--- START ---

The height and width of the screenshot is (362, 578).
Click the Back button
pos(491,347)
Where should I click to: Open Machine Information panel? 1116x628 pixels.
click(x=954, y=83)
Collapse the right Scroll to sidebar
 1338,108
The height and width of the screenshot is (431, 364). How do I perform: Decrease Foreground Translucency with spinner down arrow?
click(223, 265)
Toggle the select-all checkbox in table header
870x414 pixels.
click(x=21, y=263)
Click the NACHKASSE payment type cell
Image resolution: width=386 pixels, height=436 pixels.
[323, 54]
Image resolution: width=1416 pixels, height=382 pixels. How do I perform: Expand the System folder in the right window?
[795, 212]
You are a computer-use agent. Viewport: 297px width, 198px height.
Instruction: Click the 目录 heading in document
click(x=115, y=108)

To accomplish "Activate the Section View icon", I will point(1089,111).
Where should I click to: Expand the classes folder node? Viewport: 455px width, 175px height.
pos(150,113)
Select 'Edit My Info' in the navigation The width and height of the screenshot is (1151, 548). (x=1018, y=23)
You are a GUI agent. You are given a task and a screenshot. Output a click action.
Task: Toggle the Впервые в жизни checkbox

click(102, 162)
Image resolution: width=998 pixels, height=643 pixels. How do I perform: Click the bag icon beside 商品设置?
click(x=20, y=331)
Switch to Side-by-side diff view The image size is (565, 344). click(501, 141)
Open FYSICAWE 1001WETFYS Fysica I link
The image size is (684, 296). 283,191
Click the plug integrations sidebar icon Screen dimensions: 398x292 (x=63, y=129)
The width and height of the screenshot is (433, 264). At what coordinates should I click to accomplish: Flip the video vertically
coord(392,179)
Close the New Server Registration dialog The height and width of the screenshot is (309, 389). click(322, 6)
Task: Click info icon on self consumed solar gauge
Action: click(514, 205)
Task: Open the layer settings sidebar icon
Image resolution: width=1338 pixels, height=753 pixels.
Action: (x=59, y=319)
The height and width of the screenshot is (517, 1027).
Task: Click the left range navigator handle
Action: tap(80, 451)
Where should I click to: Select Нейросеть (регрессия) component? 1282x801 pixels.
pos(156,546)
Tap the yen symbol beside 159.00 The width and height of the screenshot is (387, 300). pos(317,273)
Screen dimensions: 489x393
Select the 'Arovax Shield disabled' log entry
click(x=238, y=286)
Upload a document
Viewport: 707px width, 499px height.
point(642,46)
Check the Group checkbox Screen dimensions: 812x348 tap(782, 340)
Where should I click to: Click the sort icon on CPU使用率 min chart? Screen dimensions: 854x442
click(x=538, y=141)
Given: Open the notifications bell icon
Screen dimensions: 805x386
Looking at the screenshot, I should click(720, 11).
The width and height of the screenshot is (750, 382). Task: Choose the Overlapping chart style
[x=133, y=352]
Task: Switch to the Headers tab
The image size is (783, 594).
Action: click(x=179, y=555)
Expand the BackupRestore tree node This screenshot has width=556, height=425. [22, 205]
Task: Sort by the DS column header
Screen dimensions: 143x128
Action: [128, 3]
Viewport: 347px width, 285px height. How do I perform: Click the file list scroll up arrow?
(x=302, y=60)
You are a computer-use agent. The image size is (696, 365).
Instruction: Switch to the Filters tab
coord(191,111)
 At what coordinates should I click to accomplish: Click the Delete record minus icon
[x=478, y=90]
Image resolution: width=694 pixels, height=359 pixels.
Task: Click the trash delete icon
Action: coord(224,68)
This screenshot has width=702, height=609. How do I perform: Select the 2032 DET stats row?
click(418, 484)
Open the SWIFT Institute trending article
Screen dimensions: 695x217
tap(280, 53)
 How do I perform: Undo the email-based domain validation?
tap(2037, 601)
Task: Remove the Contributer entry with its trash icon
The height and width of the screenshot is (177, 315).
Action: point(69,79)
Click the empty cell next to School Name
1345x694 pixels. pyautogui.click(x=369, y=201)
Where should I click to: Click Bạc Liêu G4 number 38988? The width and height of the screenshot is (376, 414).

--- END ---

AIM OF THE EXERCISE:
Pull out each line of the rows above that contains the word "what", and copy those lines in their original order.

TASK RESULT:
The width and height of the screenshot is (433, 264). At what coordinates should I click to accomplish: Flip the video vertically
 At what coordinates should I click to accomplish: Click the Delete record minus icon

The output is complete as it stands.